Cluster Agreement Fit — cluster_agreement

This function calculates the cluster agreement fit for varying cluster sizes (k). Note that this function will call cluster_validation() for each k hence this function may take a while to execute for large data frames and large k.

This function will calculate how the cluster membership agreement among all observations. For each bootstrap sample, cluster membership is determined by using the predict() function so that each observation has exactly one cluster ID. This also means that both in- and out-of-bag samples are contributing to the fit statistic. The value in the matrix is a value between zero and one indicating the proportion of times the two observations had the same cluster membership.

Usage

cluster_agreement_fit(df, k = 2:6, verbose = interactive(), ...)

# S3 method for class 'cluster_agreement_fit'
plot(x, palette_type = "qual", palette = 1, palette_direction = -1, ...)

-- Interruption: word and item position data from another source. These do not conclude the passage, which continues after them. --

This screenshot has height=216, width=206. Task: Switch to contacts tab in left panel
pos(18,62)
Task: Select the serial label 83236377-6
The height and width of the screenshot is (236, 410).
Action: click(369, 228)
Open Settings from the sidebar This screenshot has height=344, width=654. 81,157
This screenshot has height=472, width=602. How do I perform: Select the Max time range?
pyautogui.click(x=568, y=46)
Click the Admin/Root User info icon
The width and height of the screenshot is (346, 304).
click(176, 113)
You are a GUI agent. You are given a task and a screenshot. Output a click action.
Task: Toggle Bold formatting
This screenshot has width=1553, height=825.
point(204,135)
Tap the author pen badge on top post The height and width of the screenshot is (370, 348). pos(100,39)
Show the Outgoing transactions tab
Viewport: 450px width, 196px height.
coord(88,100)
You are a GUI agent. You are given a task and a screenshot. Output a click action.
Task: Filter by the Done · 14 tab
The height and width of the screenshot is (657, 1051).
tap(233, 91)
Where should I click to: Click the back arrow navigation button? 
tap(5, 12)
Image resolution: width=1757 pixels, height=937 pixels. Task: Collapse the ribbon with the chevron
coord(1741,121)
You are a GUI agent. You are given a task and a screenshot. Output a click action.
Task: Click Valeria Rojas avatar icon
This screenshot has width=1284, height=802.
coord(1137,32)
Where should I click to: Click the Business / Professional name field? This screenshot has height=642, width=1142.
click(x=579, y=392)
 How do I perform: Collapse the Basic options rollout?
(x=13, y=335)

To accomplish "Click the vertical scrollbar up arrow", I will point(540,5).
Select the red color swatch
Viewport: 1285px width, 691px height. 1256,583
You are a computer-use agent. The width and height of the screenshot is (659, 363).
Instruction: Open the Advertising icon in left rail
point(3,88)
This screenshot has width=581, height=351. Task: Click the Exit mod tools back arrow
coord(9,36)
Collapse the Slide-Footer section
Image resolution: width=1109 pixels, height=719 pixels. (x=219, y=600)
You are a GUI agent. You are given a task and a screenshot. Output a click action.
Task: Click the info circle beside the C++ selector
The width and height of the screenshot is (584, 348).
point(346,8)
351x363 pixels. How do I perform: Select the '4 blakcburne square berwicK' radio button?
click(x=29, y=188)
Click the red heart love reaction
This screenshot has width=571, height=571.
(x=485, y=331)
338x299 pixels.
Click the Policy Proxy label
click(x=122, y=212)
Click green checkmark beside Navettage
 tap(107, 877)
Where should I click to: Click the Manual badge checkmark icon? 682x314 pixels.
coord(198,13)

# S3 method for class 'cluster_agreement_fit'
hist(x, exclude_agreements = FALSE, ...)

# S3 method for class 'cluster_agreement_fit'
print(x, ...)

# S3 method for class 'cluster_agreement_fit'
summary(object, thresholds, ...)

cluster_agreement(cv)

Arguments

df: data frame to estimate clusters. Note that all columns will be used in the estimation.
k: vector indicating the number of clusters to calculate the agreement fit for.
verbose: whether the function should print the status while running.
...: currently not used.
x: results from cluster_agreement_fit()
palette_type: One of "seq" (sequential), "div" (diverging) or "qual" (qualitative)
palette: f a string, will use that named palette.
palette_direction: Sets the order of colours in the scale.
exclude_agreements: if TRUE agreements of zero or one will be excluded from the bar plot. This may be helpful for seeing the pattern of how much agreement there may be when the mode is zero and/or one.
object: results from cluster_agreement_fit()
thresholds: a vector of thresholds to consider "perfect" agreement. Specifically, values, x, where x < 0 + threshold or x > (1 - threshold) are considered to agree. Additional columns of the format fitXXX where XXX is the threshold.
cv: a cluster_validation() object.

Value

a list of length length(k). Each element is a list with the following elements:

k: the number of clusters estimated.
cv: the results from cluster_validation()
ca_mat: the results from cluster_agreement()
caf: the cluster agreement fit.

a ggplot2 expression.

a data.frame providing the agreement fit for each k.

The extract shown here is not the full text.